Didion, Doctorow finalists for National Book Award
NEW YORK (Reuters) – E.L. Doctorow’s Civil War novel “The
March,” and Joan Didion’s “The Year of Magical Thinking,” a
memoir of her husband’s death and daughter’s illness, were
among finalists announced on Wednesday for the National Book
Award.
The U.S. National Book Foundation’s annual awards for
fiction, nonfiction, poetry and young people’s literature will
be presented at a November 16 at a ceremony in Manhattan, where
novelist Norman Mailer and poet Lawrence Ferlinghetti are to
receive lifetime achievement awards.
In nonfiction, the five nominated books also cover topics
from slavery to Jean-Jacques Rousseau, ecology and efforts to
save lives in the World Trade Center on September 11, 2001.
Besides Didion’s book, published by Alfred A. Knopf, the
nonfiction nominees were Jim Dwyer and Kevin Flynn’s “102
Minutes: The Untold Story of the Fight to Survive Inside the
Twin Towers,” published by Times Books; Alan Burdick for “Out
of Eden: An Odyssey of Ecological Invasion,” from Farrar,
Straus & Giroux; Leo Damrosch for “Jean-Jacques Rousseau:
Restless Genius,” published by Houghton Mifflin, and Adam
Hochschild for “Bury the Chains: Prophets and Rebels in the
Fight to Free an Empire’s Slaves,” from Houghton Mifflin.
Didion and Doctorow are among the best-known and popular of
the nominees, after the foundation came under fire last year
for nominating a narrow range of obscure writers.
Didion’s works include her essay collection “Slouching
Toward Bethlehem” and the novel “The Last Thing He Wanted.”
Doctorow is the author of such best-sellers as “Ragtime” and
“Billy Bathgate.”
Joining Doctorow among the fiction nominees were
“Veronica,” by Mary Gaitskill and published by Pantheon;
“Trance, by Christopher Sorrentino and published by Farrar,
Straus & Giroux; “Holy Skirts,” by Rene Steinke and published
by William Morrow; and “Europe Central,” by William Vollmann
and published by Viking. Doctorow’s “The March” was published
by Random House.
Influential poets John Ashbery, for “Where Shall I Wander,”
published by Ecco, and W.S. Merwin, for “Migration,” from
Copper Canyon Press, were among the poetry nominees.

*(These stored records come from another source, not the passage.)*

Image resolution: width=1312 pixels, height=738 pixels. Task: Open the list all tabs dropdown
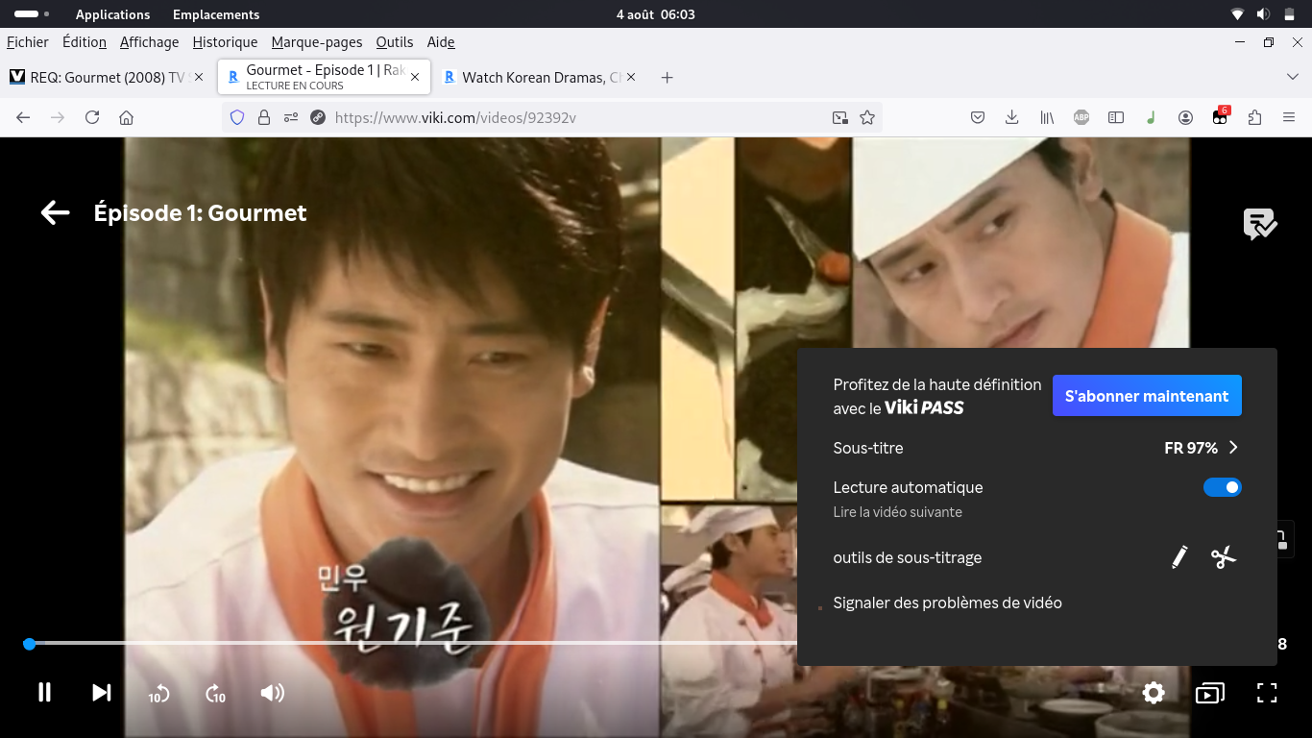click(x=1292, y=77)
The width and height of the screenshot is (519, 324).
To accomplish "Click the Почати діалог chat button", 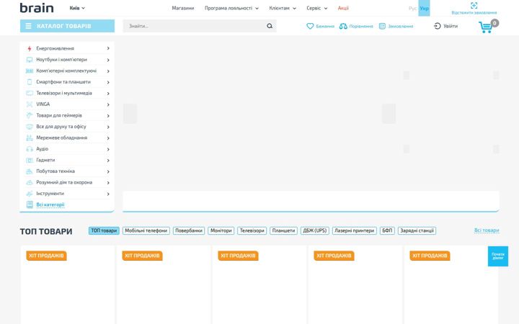I will pyautogui.click(x=498, y=256).
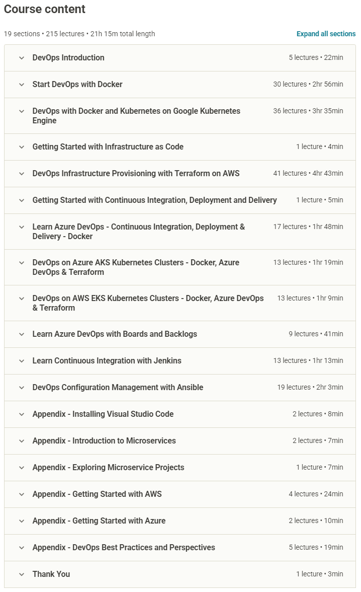Viewport: 361px width, 592px height.
Task: Expand Appendix - Exploring Microservice Projects chevron
Action: click(x=22, y=468)
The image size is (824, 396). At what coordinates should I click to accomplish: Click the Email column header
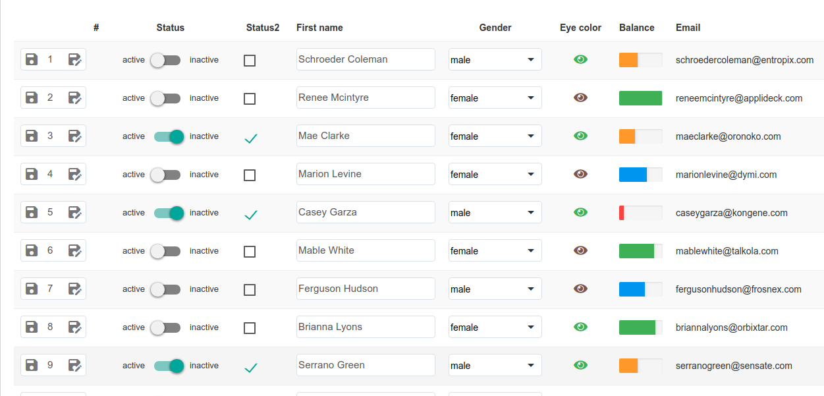pos(688,28)
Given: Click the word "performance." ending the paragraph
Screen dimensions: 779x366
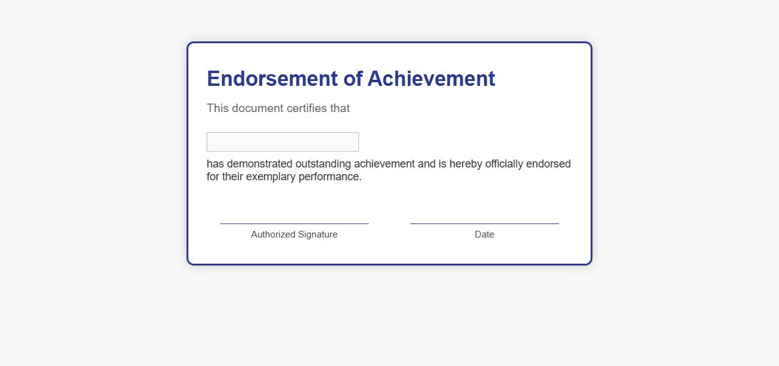Looking at the screenshot, I should (x=330, y=177).
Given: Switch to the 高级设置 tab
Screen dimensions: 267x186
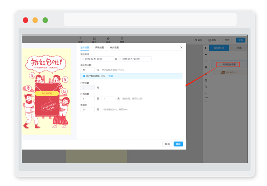Looking at the screenshot, I should [100, 47].
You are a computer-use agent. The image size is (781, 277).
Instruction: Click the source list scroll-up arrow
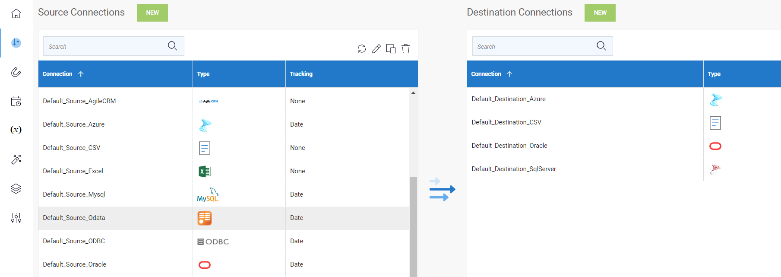click(x=413, y=93)
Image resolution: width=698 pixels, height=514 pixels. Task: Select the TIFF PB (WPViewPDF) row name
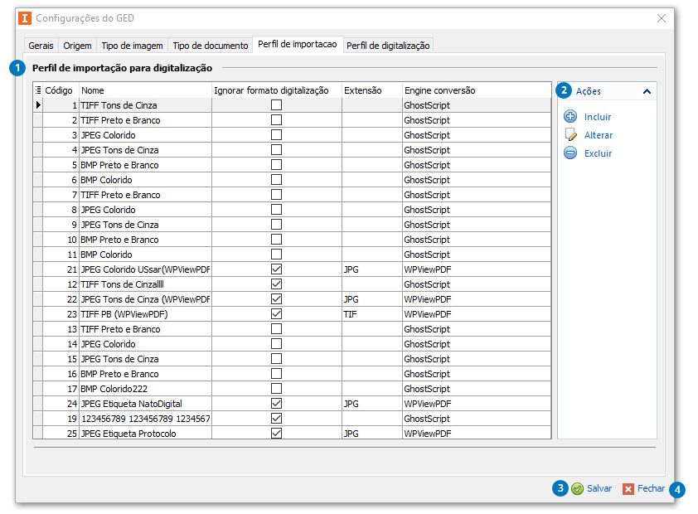point(119,314)
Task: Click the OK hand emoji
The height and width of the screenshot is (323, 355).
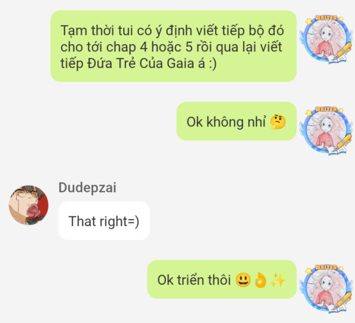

The others
were Frank Bidart for “Star Dust,” published by Farrar, Straus;
Brendan Galvin for “Habitat,” from Louisiana State University
Press, and Vern Rutsala for “The Moment’s Equation,” published
by Ashland Poetry Press.
Walter Dean Myers, whose gritty children’s books have been
banned from some U.S. school libraries, was among the nominees
in young people’s literature, for “Autobiography of My Dead
Brother,” published by HarperTempest.
The category’s other nominees were Jeanne Birdsall for “The
Penderwicks,” published by Knopf; Adele Griffin for “Where I
Want to Be,” published by Putnam; Chris Lynch for
“Inexcusable,” published by Atheneum; and Deborah Wiles for
“Each Little Bird That Sings,” published by Harcourt.